Systemic lupus erythematosis, a disease in which the immune system attacks the very body that houses it, is more commonly known as lupus. This disease has ravaged the bodies and lives of many people who were once healthy and active and reduced them to shells of their former selves. Little is available for lupus suffers. Drugs range from drugs that suppress the immune system like steroids or antimalarial drugs like hydroxychloroquine (Plaquenil) that are better tolerated, but still have many undesirable side effects. Lupus patients expect little more than a steady decline that culminates in a rather unpleasant death.
Now stem cells seem to offer some of the first hope for lupus patients. Human umbilical cord blood-derived mesenchymal stem cells (uMSCs) seem to offer some benefits as a treatment for lupus nephritis (LN). Mice that suffer from a disease is very similar to the human lupus disease were given transplantations of uMSCs showed improvements. This is a very welcomed result for the thousands of lupus sufferers. Lupus is an autoimmune disease characterized by aberrations of the immune response, but it results in a diversity of clinical conditions, including LN, which is a leading cause of morbidity and mortality for lupus patients.

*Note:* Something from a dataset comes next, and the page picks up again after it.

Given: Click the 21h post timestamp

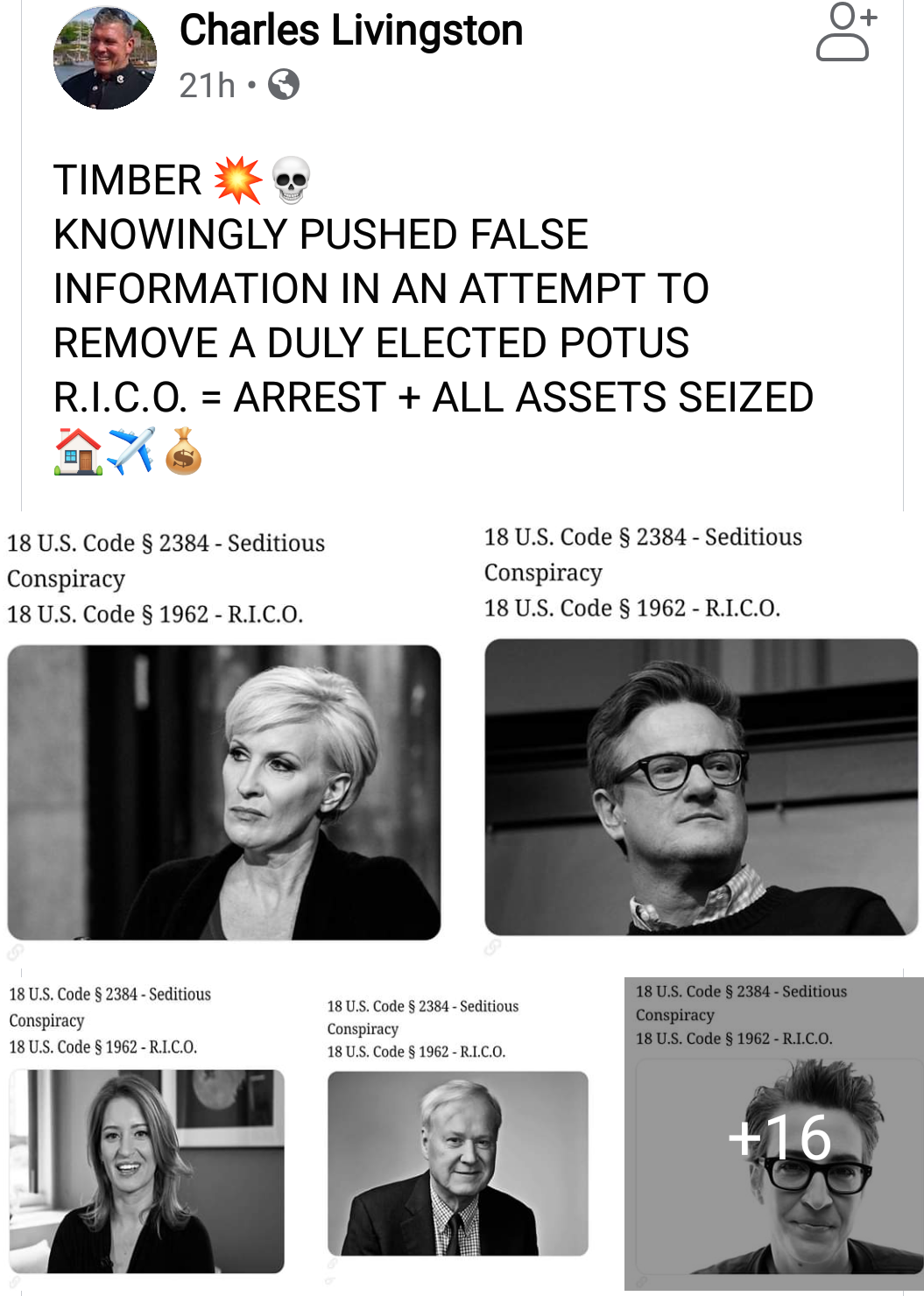Looking at the screenshot, I should tap(207, 86).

Corresponding author Dr. Oscar K. Lee of the National Yang-Ming University School of Medicine stated that MSCs have been shown to possess the ability to turn down the immune system. They can inhibit inflammation and mediate the function of mature and immature immune system T cells. To determine if MSCs from umbilical cord can provide some therapeutic relief for LN, Lee and his colleagues transplanted umbilical cord blood-derived stem cells into mice engineered to develop a disease that closely resembles lupus in humans.
The results, according to Lee, showed that “uMSC transplantation markedly delayed the deterioration of renal function, reduced certain antibody levels, alleviated changes in renal pathology and the development of proteinuria – the presence of excess protein serum in the urine and a sign of renal damage.” The positive difference in survival rate for mice treated at two months of age compared with mice treated at six months of age, led the researchers to conclude that early uMSC transplantation are more effective than later transplantations. The researchers also deduced that their findings favored the use of allogenic (other-donated) rather than autologous (self-donated) MSCs for SLE treatment, which would make sense with an autoimmune disorder. “The therapeutic effects demonstrated in this pre-clinical study support further exploration of the possibility of using uMSCs from mismatched donors in LN treatment,” concluded Dr. Lee.
The beneficial results were in the current issue of Cell Transplantation (20:1). Dr. David Eve, associate editor of CELL TRANSPLANTATION and an instructor at the University of South Florida Center of Excellence for Aging and Brain Repair, said, “The ability of uMSCs to reduce inflammation means that they are likely to be of use in the treatment of autoimmune disorders and this study supports that reasoning and, in this case, also advocates the use of non-self cells.